Overall pretty good for only a handful of events. Good to see that your wheel inputs are smooth and constant, not sawing back and forth. If you get a chance have an instructor help you with how to oversteer out of tight turns using your right foot to maximize exit speed. Tires would be the best single item to invest in for quicker laps, but your focus should be on the appropriate lines at this stage. I personally run on 17x8 wheels with 245/40 tires, some do 17x9 with 255 tires. The sky is the limit on compound, but for us mere mortals where cost is always a factor do your research on price vs grip vs durability vs responsiveness. Brakes are a close second - I run WRX fronts since they are super easy to swap pads.

If you have a gaming console/computer, I've found that a a driving simulator like project cars and a wheel helped me practice offtrack without risk of physical harm.

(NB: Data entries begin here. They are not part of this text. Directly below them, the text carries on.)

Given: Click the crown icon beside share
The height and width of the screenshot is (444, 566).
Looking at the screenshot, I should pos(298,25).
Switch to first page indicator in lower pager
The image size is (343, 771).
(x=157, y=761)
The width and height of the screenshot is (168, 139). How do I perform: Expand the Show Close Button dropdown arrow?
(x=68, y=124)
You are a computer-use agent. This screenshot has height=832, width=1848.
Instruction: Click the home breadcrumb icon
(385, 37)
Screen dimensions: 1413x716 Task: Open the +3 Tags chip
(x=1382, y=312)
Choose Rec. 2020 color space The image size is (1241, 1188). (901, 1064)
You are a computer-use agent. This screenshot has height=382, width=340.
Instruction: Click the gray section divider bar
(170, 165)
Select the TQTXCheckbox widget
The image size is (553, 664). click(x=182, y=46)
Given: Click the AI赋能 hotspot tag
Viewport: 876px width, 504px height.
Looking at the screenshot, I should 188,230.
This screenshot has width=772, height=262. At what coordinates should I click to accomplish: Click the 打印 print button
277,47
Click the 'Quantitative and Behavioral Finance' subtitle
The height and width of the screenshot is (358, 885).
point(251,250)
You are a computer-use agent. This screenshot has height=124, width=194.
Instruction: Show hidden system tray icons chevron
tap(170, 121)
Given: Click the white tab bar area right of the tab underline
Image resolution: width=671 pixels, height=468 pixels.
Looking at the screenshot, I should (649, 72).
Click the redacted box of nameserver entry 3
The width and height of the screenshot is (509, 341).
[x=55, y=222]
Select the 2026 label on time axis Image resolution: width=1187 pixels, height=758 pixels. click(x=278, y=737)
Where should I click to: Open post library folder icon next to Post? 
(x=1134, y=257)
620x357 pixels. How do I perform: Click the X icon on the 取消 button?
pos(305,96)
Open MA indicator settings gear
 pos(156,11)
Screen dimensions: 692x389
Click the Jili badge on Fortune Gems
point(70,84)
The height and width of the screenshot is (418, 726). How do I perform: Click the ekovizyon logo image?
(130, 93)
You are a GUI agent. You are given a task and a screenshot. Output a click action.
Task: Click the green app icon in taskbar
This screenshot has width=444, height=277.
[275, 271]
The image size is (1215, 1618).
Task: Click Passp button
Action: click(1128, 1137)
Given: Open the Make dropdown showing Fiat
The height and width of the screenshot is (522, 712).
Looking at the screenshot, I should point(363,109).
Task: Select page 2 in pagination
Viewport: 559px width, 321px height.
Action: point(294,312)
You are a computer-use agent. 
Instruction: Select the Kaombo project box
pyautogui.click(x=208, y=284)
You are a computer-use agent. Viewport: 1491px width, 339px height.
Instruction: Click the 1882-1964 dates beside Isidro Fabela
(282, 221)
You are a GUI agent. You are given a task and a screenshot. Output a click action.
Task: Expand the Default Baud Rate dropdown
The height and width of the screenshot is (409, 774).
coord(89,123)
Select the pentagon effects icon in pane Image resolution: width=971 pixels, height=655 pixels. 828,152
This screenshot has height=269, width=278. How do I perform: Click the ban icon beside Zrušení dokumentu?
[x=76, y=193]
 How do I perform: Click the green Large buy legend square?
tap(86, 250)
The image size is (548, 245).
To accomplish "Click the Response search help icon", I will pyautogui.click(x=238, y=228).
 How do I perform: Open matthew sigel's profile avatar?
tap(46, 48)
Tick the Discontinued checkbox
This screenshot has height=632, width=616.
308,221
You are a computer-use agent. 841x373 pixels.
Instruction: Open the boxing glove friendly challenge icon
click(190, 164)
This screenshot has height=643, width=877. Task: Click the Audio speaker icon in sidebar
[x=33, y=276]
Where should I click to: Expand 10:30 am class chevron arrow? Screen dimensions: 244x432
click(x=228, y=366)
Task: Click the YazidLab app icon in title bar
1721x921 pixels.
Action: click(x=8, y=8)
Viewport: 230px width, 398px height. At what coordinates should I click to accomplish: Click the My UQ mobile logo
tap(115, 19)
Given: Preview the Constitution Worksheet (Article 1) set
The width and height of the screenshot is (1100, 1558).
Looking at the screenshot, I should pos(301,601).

that mx5 is on re71 and i am on stock tires which also been used at drift school once, and all the turn is either 90 or 180 where i am still fighting with grip on corner exit he could just get grip and floor the pedal . that s the reason i lost it on straight line and up hills
also i think nd is a bit fast on acceleration from 60km to 100km
nd mx5 has higher rate for weight/power
also on the first video where the braking zone l am brake early, i just lift the gas pedal for some safety space,
he is down shift where i don't it will be way to close to him if i dont brake early!

u should check my second video, i improve my lap time by 3 secs
and i was chasing on a evo automatic!!!!
still on stock tires but i keep them like new never burnout or drift just for that trackday
hoping hear some feed back!!!!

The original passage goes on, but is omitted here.